Every line of the data below should be retyped exactly, with no images carried over.
BEGIN RECORDS SUPPLIED
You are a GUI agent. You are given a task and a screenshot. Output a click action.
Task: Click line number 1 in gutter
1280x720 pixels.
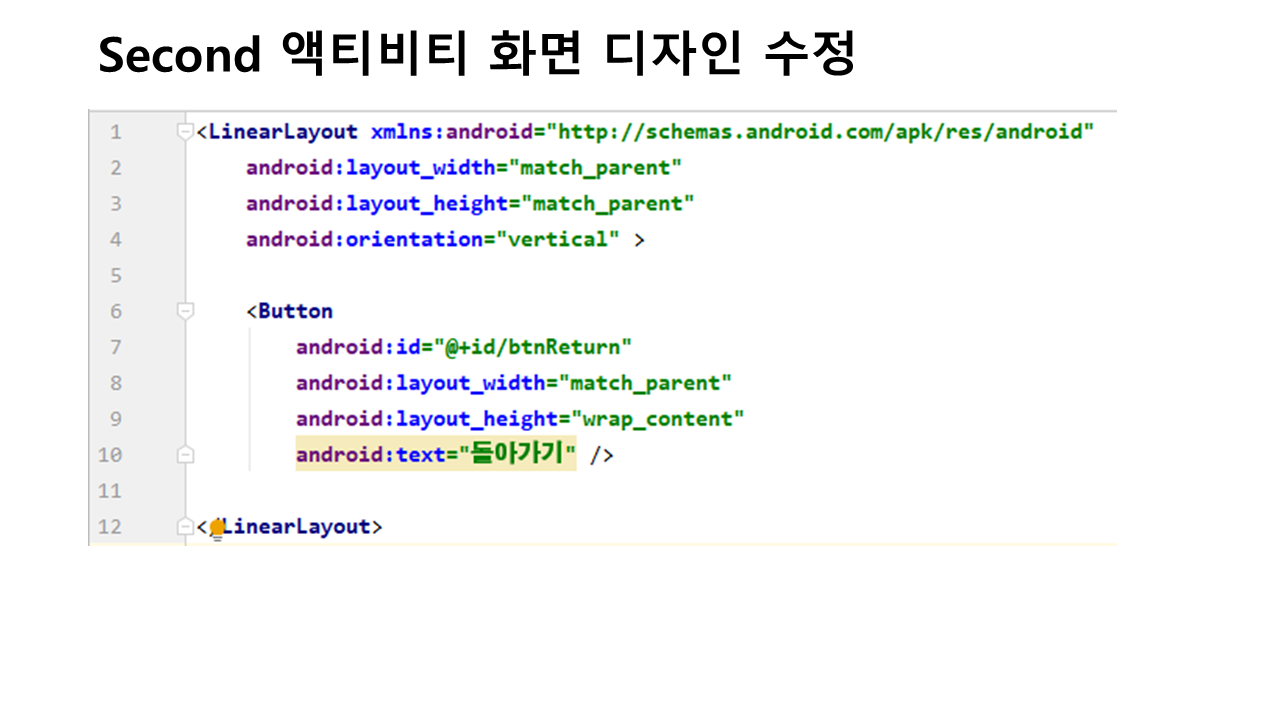[x=116, y=132]
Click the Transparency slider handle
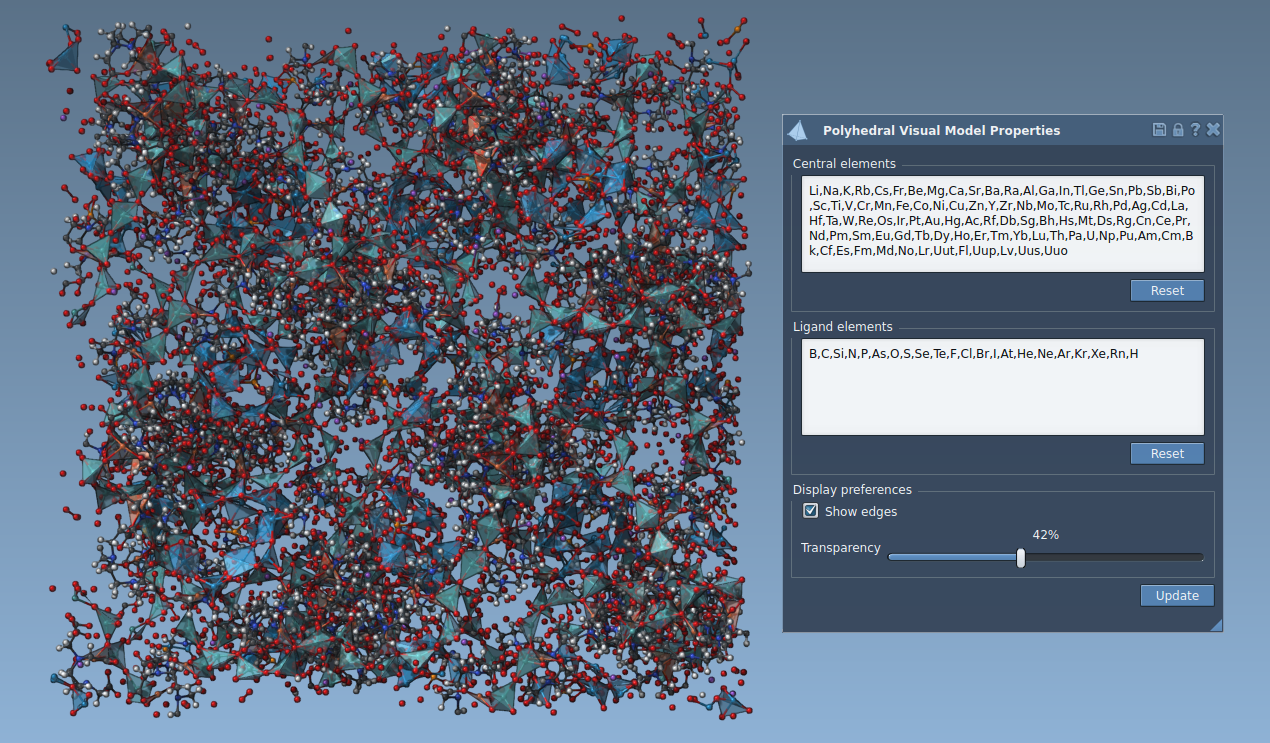The image size is (1270, 743). click(1020, 558)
END RECORDS SUPPLIED
* [OUTPUT]
You are a GUI agent. You are given a task and a screenshot. Output a click action.
Task: Click line number 1 in gutter
1280x720 pixels.
[x=116, y=132]
Click the Transparency slider handle
The image size is (1270, 743). click(1020, 558)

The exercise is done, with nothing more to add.